After a dialogue that seemed endless to me, I heard him say he could make an exception and told the guards to let me in. Had I not been in such a hurry and so outraged, I would have asked the driver to take me to another restaurant. Instead, I decided to stay and entered the hotel.

Except for the personnel on duty, there was not a single soul. I was the restaurant’s only client. The food however, was extraordinary, that is why I ceased beating myself up for insisting to eat there.
Before leaving I asked to speak again to the man who allowed me in, to thank him and tell him that perhaps it wouldn’t be such a bad idea to review this inhospitable policy, to say the least. We met in the hotel’s grand lobby.

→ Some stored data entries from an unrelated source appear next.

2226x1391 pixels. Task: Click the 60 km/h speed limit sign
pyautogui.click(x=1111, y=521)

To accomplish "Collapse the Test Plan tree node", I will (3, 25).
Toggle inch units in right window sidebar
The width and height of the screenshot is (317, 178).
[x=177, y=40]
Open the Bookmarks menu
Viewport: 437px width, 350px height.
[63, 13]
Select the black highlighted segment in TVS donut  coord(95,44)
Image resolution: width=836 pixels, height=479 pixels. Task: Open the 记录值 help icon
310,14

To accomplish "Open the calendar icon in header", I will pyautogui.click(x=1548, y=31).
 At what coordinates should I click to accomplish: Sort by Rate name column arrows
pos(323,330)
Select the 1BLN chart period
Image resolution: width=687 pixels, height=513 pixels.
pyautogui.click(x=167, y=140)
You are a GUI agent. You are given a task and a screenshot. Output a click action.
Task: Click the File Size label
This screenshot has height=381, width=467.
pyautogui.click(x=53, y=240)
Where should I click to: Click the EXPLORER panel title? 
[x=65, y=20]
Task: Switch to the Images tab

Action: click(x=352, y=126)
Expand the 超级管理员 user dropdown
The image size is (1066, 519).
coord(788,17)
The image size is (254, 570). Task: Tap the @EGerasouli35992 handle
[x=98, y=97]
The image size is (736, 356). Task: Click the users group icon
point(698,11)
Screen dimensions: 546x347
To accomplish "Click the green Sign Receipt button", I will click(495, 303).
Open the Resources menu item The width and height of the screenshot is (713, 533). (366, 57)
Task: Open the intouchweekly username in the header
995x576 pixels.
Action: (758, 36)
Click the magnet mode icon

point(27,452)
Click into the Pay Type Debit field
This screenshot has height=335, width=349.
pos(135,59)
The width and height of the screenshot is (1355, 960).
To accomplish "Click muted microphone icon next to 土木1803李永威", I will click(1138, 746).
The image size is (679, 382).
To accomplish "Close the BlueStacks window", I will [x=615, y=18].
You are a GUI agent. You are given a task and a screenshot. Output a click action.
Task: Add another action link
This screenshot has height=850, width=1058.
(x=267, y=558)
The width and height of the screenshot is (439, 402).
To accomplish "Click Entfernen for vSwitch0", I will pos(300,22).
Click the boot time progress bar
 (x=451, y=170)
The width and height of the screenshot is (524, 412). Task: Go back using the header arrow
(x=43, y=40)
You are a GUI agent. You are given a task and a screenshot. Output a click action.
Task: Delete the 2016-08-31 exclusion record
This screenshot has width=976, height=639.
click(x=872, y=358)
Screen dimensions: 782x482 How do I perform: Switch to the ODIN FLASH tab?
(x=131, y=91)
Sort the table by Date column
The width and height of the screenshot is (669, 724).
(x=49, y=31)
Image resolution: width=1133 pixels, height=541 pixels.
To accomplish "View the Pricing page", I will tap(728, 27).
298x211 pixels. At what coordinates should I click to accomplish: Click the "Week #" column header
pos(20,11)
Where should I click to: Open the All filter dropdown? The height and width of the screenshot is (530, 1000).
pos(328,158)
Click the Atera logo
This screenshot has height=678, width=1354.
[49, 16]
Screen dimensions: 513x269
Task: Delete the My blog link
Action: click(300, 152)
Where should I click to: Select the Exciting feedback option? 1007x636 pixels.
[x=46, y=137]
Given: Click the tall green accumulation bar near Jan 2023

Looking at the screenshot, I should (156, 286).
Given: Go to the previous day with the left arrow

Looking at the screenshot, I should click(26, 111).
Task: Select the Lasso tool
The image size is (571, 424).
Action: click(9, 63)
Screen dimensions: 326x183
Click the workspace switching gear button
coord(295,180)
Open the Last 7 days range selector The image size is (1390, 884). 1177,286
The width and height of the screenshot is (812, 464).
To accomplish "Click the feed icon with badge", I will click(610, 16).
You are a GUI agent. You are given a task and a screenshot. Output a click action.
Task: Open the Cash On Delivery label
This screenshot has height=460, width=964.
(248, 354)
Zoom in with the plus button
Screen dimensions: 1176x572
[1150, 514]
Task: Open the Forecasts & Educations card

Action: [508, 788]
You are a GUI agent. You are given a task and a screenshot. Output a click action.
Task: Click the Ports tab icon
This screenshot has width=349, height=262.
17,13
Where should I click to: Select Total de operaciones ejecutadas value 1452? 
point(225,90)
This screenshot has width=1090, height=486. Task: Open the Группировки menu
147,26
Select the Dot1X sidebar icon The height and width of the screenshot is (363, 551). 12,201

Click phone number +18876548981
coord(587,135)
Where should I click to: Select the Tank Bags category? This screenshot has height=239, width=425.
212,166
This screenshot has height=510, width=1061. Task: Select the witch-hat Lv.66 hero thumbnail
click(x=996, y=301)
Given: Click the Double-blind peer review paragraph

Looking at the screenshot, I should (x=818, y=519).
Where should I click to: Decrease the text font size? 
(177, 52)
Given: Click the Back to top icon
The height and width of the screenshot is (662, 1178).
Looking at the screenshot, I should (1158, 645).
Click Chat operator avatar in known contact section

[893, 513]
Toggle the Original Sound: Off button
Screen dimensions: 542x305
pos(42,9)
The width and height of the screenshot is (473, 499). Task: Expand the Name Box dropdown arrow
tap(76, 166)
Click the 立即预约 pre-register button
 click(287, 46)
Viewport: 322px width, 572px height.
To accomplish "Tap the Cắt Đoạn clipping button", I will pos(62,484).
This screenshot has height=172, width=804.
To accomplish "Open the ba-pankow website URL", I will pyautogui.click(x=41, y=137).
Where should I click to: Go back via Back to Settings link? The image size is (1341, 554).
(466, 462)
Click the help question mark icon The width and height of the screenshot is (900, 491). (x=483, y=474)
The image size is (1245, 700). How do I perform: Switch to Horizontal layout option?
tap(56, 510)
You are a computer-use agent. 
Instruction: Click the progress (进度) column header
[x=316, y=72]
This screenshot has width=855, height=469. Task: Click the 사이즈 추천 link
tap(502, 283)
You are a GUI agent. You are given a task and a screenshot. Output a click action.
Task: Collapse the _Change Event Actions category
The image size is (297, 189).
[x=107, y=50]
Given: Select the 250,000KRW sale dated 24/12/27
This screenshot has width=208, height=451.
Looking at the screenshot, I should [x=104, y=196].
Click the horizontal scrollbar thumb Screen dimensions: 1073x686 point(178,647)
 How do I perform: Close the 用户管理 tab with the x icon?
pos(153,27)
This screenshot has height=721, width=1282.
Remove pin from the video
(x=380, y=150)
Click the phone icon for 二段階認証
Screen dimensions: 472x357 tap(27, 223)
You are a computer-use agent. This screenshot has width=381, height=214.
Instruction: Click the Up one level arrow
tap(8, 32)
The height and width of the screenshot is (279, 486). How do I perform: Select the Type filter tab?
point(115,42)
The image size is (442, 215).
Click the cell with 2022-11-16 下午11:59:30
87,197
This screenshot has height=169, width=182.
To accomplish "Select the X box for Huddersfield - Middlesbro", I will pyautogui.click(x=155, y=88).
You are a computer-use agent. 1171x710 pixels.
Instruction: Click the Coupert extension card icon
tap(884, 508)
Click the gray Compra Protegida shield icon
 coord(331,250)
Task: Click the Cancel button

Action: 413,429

We were chatting for quite a few minutes now when he sprung to attention while a man of rather old age, grey haired and with a thick mustache crossed the lobby. He said to me in a low voice: “this is the maharajah…” Less than a minute after the maharajah’s entry, a few Buddhist monks followed and right after them the Dalai Lama himself stepped into the lobby. Gaj Singh, the maharajah, was there to greet and say good bye to the Dalai Lama who had been his guest during the few days visit to Jodhpur.

This had been the reason why my access to the hotel was first refused. Right after being greeted by the maharajah, the Dalai Lama stepped in my direction, offered his hand and greeted me. He asked me where I was from and when I said Romania, he expressed his regret for never being welcomed to our country, given our close relationship with the Chinese government. He then asked me what brought me to India. I told him that I am working on a story about faith, trying to point out that despair various religions the emotions of our believes makes us all the same, and in India I was documenting the reconciliation after the conflict between the Hindus and the Muslims, which in the early 2000s led to a few thousands of victims, and that meeting him, a symbol of reconciliation and peace, was a divine sign for me. He replied that India was a miraculous place where all religions and beliefs coexisted.

I asked for and received his permission to take a few pictures of him. Since my equipment was in the car I told the manager that this was a good time to make up for my trouble and urgently bring my car in front of the hotel. I have no idea how they managed to do this, but in just a few minutes the car was there, waiting for me at the entrance… I took my camera and got back to the lobby. The Dalai Lama was being photographed with the hotel staff.

When he saw me with the camera he put his palms together and greeted me… I accompanied him with my camera to the hotel exit. Somewhere, on my right, more than 100 meters away from the hotel steps, a few tens of people had gathered to see him. He then got in the car and greeted me once again.

This is my story about how I met the Dalai Lama. Given the force of his kindness, it is no wonder that the hatred of billions of Chinese did not reach him.